The business was an excellent one, rotting slowly from the top, and Sam found the office a notable place in which to pick up knowledge of the world; especially, since he lacked good direction, of the shadier ways of the world. He felt that he had declined in status: his school-friends, there his equals, had gone either to the Universities or, with influence behind them, to the professions. If they went to business, it was as their fathers’ sons. They were not scratch men, and Sam felt that he was starting at the scratch-line.

Travers had really no intentions that Sam should feel himself misprized. The boy had to learn the business, and the way to understanding lay from the bottom upwards. But Sam contrasted himself bitterly with Lance, first at school and then at Cambridge. In that, indeed, he found a minimum of consolation.
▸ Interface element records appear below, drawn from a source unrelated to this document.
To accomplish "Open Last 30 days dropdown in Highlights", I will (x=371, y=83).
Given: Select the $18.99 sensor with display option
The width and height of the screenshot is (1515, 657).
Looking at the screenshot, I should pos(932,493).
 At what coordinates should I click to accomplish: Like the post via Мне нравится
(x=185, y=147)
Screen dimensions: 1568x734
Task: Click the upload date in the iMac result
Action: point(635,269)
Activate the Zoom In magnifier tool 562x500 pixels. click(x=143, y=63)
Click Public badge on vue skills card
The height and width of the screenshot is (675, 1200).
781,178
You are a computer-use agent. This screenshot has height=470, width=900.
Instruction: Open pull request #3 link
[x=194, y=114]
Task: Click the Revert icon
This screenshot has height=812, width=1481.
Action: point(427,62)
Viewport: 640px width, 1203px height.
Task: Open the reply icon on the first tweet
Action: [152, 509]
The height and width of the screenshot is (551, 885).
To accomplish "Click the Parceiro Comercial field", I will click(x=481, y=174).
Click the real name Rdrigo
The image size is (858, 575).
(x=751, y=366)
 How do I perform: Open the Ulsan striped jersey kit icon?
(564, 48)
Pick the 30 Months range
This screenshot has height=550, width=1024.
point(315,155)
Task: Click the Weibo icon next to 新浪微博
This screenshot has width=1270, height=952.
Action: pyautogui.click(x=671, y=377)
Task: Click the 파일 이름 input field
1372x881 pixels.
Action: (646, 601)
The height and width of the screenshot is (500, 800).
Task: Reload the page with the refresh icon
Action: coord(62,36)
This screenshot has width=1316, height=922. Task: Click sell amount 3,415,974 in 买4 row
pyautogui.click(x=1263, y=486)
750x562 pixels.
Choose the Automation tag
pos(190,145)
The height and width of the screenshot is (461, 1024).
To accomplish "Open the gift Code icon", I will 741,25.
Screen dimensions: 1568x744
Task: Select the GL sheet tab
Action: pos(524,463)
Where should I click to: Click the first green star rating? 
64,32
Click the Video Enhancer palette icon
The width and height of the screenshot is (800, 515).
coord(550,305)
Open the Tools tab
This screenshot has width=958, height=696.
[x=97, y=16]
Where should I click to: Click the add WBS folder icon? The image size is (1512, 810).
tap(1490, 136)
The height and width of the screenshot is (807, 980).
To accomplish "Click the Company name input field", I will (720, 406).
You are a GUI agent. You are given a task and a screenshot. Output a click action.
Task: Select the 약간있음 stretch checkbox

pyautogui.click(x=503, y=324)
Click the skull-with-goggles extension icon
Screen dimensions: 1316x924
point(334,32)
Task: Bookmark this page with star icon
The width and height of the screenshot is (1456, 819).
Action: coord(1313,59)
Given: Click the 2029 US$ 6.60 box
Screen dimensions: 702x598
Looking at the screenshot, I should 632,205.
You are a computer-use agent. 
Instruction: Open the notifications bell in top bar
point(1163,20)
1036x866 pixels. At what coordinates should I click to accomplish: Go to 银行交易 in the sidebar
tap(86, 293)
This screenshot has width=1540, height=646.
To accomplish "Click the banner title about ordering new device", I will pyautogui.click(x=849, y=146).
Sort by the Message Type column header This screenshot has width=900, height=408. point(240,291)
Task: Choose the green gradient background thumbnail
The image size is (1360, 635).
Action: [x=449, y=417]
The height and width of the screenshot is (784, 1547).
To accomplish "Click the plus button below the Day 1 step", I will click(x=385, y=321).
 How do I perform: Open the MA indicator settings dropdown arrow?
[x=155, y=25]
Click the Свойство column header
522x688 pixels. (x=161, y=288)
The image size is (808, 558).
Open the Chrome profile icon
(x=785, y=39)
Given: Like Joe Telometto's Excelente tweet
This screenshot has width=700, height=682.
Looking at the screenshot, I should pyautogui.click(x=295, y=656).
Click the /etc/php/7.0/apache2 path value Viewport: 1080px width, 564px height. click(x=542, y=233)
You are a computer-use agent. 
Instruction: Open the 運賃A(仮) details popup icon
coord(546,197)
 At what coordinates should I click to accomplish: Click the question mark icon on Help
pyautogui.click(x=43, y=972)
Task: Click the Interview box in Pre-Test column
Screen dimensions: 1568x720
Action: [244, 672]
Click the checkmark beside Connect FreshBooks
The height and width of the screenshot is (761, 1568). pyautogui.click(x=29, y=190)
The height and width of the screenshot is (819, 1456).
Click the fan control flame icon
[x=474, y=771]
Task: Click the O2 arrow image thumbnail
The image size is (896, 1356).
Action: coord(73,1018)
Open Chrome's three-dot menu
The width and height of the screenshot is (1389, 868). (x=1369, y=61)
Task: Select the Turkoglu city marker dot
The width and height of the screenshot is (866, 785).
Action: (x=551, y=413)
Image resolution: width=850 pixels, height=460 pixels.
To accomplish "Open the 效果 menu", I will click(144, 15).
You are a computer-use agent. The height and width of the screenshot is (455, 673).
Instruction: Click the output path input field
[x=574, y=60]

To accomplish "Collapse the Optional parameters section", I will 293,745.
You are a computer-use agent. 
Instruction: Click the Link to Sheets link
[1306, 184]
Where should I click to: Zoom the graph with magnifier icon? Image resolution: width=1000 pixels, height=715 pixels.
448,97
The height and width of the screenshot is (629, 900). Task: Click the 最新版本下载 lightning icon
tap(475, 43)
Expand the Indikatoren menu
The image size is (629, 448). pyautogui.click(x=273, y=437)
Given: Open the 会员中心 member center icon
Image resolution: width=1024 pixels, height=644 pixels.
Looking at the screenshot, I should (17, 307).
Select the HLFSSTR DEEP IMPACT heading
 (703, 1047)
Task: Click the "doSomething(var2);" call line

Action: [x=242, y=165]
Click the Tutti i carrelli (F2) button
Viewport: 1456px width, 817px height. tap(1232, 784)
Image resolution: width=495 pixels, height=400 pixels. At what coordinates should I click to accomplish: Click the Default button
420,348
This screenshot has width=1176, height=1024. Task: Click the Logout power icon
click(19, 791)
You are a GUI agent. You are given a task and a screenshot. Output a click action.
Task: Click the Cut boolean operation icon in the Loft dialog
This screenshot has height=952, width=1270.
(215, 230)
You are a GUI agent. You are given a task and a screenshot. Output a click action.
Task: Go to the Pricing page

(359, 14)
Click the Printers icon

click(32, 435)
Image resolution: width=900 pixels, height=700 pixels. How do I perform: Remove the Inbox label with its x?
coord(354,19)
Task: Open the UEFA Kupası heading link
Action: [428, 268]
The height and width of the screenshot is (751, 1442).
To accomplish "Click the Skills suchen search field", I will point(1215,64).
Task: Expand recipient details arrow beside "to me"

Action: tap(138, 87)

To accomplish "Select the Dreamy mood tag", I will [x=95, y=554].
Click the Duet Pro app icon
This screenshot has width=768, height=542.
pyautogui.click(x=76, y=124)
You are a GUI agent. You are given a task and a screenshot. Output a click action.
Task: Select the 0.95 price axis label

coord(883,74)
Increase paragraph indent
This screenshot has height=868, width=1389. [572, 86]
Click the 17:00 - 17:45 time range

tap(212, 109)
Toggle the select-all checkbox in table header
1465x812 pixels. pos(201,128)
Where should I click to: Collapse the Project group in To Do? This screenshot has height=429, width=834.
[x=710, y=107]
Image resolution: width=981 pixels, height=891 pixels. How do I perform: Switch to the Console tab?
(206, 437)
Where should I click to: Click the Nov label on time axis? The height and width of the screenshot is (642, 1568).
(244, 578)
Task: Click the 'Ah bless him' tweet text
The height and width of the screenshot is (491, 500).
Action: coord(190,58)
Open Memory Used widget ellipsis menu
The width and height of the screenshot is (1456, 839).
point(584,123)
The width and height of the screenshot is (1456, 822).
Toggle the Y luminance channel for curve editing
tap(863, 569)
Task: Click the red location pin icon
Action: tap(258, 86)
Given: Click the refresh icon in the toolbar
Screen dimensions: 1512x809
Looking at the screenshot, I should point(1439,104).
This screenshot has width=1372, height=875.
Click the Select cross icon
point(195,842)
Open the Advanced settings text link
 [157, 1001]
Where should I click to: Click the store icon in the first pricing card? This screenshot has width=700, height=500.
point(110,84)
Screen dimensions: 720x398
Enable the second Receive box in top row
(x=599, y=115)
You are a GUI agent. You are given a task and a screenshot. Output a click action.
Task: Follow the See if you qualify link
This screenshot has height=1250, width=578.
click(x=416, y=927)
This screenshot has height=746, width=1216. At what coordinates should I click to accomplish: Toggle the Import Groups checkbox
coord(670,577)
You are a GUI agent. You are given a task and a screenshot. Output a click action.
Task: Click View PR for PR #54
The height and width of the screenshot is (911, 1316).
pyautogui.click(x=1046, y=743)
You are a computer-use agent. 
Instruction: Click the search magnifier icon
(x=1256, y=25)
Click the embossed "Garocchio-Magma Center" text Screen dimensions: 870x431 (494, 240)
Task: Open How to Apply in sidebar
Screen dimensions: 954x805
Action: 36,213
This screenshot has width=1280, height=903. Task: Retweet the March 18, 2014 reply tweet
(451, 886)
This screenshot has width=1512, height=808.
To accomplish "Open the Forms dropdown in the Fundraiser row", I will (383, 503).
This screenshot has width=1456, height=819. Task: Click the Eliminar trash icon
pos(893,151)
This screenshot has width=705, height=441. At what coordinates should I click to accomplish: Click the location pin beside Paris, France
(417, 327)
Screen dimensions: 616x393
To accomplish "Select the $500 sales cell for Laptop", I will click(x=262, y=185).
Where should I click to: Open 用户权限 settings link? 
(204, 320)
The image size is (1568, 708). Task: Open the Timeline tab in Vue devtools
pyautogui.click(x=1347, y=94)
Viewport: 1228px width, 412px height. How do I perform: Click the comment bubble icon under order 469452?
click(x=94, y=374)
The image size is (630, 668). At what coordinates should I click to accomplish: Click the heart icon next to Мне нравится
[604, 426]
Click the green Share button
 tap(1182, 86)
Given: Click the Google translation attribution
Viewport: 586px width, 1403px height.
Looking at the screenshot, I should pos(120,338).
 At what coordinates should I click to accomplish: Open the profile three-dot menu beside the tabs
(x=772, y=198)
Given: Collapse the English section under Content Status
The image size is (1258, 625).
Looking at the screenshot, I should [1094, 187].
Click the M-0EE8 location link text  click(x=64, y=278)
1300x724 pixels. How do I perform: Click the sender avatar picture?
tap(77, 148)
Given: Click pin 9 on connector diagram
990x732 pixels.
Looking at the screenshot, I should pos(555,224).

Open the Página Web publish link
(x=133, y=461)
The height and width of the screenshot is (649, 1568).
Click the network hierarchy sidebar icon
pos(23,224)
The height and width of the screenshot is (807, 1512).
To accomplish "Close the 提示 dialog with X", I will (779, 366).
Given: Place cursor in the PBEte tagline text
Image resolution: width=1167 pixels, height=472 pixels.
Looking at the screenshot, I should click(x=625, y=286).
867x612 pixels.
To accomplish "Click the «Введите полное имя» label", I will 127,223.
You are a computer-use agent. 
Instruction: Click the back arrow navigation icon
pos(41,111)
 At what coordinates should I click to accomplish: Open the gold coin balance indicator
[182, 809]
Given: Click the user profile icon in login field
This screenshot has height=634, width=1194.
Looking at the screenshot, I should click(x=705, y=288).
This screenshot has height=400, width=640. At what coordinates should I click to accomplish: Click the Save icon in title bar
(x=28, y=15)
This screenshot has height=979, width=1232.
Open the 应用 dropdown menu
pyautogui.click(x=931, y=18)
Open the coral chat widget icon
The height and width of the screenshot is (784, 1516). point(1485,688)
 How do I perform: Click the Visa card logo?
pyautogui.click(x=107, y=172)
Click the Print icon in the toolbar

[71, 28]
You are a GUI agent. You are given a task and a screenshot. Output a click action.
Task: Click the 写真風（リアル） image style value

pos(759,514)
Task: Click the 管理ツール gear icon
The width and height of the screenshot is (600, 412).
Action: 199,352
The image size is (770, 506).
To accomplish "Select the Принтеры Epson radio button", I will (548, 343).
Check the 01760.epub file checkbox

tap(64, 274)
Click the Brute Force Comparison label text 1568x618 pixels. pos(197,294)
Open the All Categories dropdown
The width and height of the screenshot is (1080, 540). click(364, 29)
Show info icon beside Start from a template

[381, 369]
It wasn’t rational, but to Anne and consequently to Sam, university had meant Oxford, and he won a hardy solace from the thought that Lance was, after all, “only” at Cambridge.

Meantime, he grew in knowledge of his world, and education came to Sam, not in the cloistered freedom of the Isis, but where, in Manchester, he went collecting rents: in country courts where hard laws operated hardly: and in the office, where men did not greet each other with a friendly smile, but gave instead the “competition glare.” It was not a kindly school in which he spent the developing years, but one where it was taught that self’s the man, and magnanimity is a mistake. “Get on or get out,” and Sam got on with a sort of choleric zeal which gave no quarter and expected none.

But he did not get on fast enough to please himself. He had, he thought, stepped down from the days of the Grammar School where he belonged with the caste that rules or, at any rate, administers, the caste that sits on velvet and overlooks the mob. Now he was in the cockpit, with the mob that struggles to ascend, and, to Sam, a wage of thirty shillings a week at the age of twenty was a derisory ascension. Anne thought it satisfying, and it was her contentment with his rate of progress which first made him begin to think of her as, after all, a limited person. You didn’t bribe Sam Branstone to be meekly satisfied with thirty shillings a week.

“The trouble is,” he said to the only man in the office with whom he was in the least confidential, “that you don’t begin to get on till you’ve got a bit of capital together. Money breeds money.”

His friend suggested betting as a means to affluence, and offered to tell him of a dead certainty.

Sam assumed his cunningest air of a superman of the world. “The best row of houses where I go for the rents,” he said, “belongs to Jack Elsworth, the bookie. I don’t see why I should help him to buy another house.”

“Bookies don’t always win,” said the optimist.

“No,” said Sam. “It’s possible to make money out of betting and it’s possible to get a baby by a harlot, but that isn’t what the harlot’s for, and it isn’t what the bookie’s for.”

At this time, harlots were the pegs on which Sam hung his wit. He had no other use for them, but had discovered that a coarse turn of phrase was an asset in his world and therefore wielded it. But the effect of this little conversation was to crystallize his aim. He wanted that “bit of capital” badly, and did not intend that, if opportunity presented, a nice regard for scruple should hold him back from taking anything the gods might send. He had no ultimate design, but fortune came to the fortunate and money to the moneyed, so that the first move was, obviously, to get money. He wanted a jumping-off place; then he would soar.